Help:Project Gutenberg

From Wikisource
Jump to navigation Jump to search
Help:Project Gutenberg

This page discusses Project Gutenberg, a venerable free-text project parallel to Wikisource. Its main purpose is to define the ways in which the two projects complement each other, and to suggest ways we can cooperate.

Please formulate the policies and suggestions on this page based upon the wide-ranging discussion at the talk page.


Importing works[edit]

Quite a few Project Gutenberg works have been imported to Wikisource by copying and pasting a chapter at a time into the main namespace. While this works, it means that the work is not backed by scans. A better option is to use the PG work as a basis for a proper Wikisource transcription.

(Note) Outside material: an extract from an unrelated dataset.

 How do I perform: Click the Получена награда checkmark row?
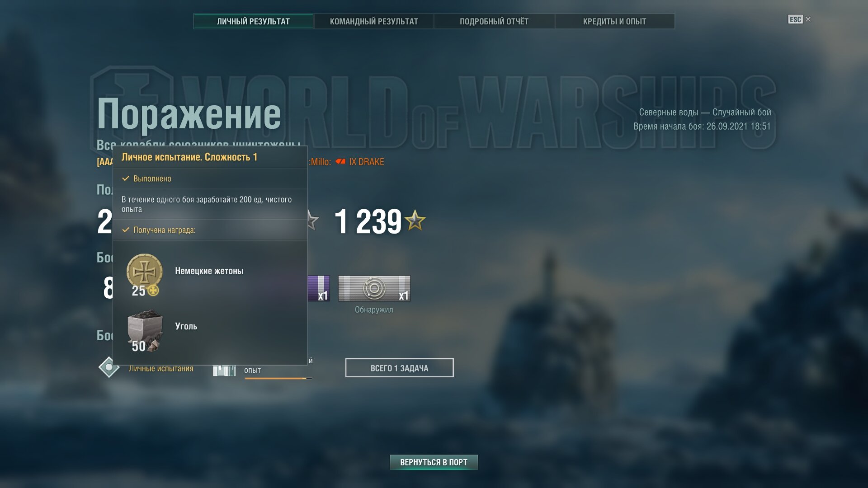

This is slower, but still probably quicker than a standard transcription (because most typos/scannos have already been caught, and the work is mostly a matter of formatting).

The process is usually something like this:

  1. Set up the Index page as usual, with a correct pagelist etc.
  2. Download the HTML version of the work from Project Gutenberg.
  3. Open the HTML version in a text editor, and strip paragraph tags (<p>…</p>). Leave most other HTML, especially <i>, <u>, etc. as these will work without modification in the wikitext version.
  4. Copy and paste from the HTML, page-by-page.

The Clean up OCR script from Wikisource:TemplateScript is very helpful for this type of work.